If we want to combine individual models to create a super one, we should first plot the correlation heatmap with their predictions. By view their correlation heatmap, we can discover which of them are less correlated. Only little or even not correlated models could form stronger models when they are combined.

Today’s Codings

Working Directories: Research/, DataProcessor/

Data Preprocessing

Under DataProcessor/ folder, wrote 2 scripts:

  • preprocessor.py: Use preprocess2 method to preprocess train.csv and test.csv data file. We filled in the missing data. We added FamilySize, IsAlone, Title, FareBin, AgeBin these new features, as mentioned in chapter 5 of this notebook. And output the processed data into Data/ directory, in the name of preprocessed_train.csv and preprocessed_test.csv.
  • process2.py: Use script basic_process.py to generate cross validation set. Output directory is Data/CrossValidation2/

We will perform cross validation on this preprocessed and feature engineered data set later.

Model Selecting

We only tested SVC, NuSVC, LinearSVC, BernoulliNB, GaussianNB against cross validation set, and the whole train-test suite. The scripts is in Research/script04.py.

The cross validation results is as follow (we only show correct rate):

logs/../../Research/correct_rates.png

As can be seen, SVC and NuSVC models achieve the best cross validation scores of 82%. While the naive bayes models achieve roughly 78%~79% scores.

Then we gather the predictions of these models, together with XiaoCong’s neural network model’s, YiHao’s GLM model’s, on main test data. And plot their correlation matrix as heatmap, as shown below:

logs/../../Research/heat_map3.png

as can be seen, SVC and NuSVC is highly correlated, while naive bayes and neural network is relatively less correlated with other models.
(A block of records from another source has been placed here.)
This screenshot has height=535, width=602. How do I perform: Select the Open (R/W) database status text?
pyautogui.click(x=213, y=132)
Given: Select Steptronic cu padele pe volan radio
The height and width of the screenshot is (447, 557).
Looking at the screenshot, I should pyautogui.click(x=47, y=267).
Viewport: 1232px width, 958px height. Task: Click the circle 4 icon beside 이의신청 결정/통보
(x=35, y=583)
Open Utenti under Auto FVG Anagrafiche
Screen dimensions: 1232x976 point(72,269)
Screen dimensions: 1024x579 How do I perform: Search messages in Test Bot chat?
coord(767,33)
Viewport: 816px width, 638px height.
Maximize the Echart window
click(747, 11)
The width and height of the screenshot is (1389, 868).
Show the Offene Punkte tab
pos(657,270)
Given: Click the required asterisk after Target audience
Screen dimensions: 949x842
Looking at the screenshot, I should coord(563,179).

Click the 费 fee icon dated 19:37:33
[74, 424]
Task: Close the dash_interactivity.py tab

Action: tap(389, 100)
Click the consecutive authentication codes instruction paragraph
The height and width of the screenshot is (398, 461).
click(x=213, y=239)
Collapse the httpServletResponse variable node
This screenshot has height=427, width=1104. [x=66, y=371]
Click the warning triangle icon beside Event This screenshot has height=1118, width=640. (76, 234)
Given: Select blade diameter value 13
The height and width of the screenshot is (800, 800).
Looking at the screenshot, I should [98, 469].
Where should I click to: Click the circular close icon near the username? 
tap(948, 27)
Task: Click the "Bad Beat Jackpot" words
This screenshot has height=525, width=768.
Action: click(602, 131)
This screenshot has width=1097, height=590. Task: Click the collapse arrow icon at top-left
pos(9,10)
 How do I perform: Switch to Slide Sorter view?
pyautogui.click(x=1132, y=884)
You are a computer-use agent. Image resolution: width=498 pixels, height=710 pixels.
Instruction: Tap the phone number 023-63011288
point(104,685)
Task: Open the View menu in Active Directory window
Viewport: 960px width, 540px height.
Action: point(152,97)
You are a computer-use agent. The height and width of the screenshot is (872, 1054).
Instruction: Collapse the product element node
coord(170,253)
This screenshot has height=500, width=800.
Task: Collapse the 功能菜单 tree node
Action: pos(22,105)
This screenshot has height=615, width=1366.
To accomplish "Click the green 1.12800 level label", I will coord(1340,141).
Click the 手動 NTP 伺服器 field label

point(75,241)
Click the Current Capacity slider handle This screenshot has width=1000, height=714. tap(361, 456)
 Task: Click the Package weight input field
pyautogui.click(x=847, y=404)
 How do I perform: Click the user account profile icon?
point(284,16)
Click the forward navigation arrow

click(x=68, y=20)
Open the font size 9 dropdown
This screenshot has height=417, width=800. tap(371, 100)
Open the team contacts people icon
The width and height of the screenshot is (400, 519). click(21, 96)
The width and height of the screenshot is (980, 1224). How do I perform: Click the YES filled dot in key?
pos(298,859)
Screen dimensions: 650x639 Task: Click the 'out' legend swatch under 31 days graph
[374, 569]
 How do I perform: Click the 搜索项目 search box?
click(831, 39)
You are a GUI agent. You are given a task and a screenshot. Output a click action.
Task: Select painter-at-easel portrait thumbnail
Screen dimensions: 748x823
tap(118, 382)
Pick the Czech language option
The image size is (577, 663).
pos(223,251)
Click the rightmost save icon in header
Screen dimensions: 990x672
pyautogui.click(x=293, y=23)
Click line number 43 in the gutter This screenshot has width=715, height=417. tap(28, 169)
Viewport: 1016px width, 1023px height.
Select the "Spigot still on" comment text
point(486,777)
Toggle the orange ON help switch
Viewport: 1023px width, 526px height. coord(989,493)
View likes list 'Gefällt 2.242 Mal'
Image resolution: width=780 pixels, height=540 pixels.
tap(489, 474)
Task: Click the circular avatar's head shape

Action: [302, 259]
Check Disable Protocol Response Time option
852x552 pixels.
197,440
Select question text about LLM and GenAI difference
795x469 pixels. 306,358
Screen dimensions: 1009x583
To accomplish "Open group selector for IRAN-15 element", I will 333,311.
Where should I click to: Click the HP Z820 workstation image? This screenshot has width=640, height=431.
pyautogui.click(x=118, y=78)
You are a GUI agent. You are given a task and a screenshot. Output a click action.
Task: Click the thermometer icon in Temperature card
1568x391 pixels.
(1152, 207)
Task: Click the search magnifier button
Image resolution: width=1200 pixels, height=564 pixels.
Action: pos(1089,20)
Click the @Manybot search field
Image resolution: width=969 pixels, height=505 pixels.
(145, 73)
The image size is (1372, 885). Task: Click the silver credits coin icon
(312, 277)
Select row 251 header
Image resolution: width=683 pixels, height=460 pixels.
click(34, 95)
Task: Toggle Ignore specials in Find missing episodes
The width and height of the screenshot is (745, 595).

This may indicate that they can be incorporate into our ultimate fused model. And we may only need one of SVC and NuSVC models, to save computing resources.

Note: the model correlation visualization procedure is coded in DataProcessor/correlation.py. It load in prediction file in the form of modelname_predict.csv under Data/ folder, and then compute and display their correlation matrix (with only the lower triangle matrix is shown, as correlation matrix is symmetric).

On ModelBase Class

We modified ModelBase class so that it can perform both cross validation and main predicting procedures. We renamed run method to run_cv to indicate this is for cross validation. And created run_main method to run main predicting.

You can specify output file name when using run_main. The prediction is output into Data/ directory.

And we made summary method return cross validation statistics.

All modification is coded in Research/model_test2.py.